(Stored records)
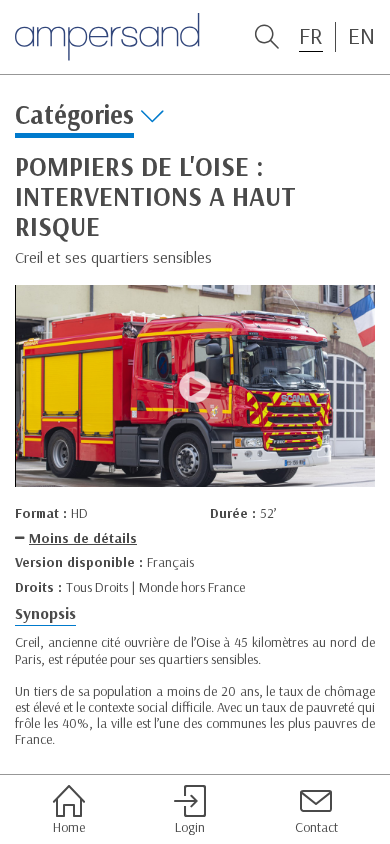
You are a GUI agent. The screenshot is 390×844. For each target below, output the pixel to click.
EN (361, 36)
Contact (316, 826)
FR (311, 36)
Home (69, 826)
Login (190, 826)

## AIM OF THE TASK
In the reply, each line of the data must appear exactly as written, and no picture may appear.

## RESPONSE FOR THIS EXERCISE
You are a GUI agent. The screenshot is 390×844. For each target below, output the pixel to click.
EN (361, 36)
Contact (316, 826)
FR (311, 36)
Home (69, 826)
Login (190, 826)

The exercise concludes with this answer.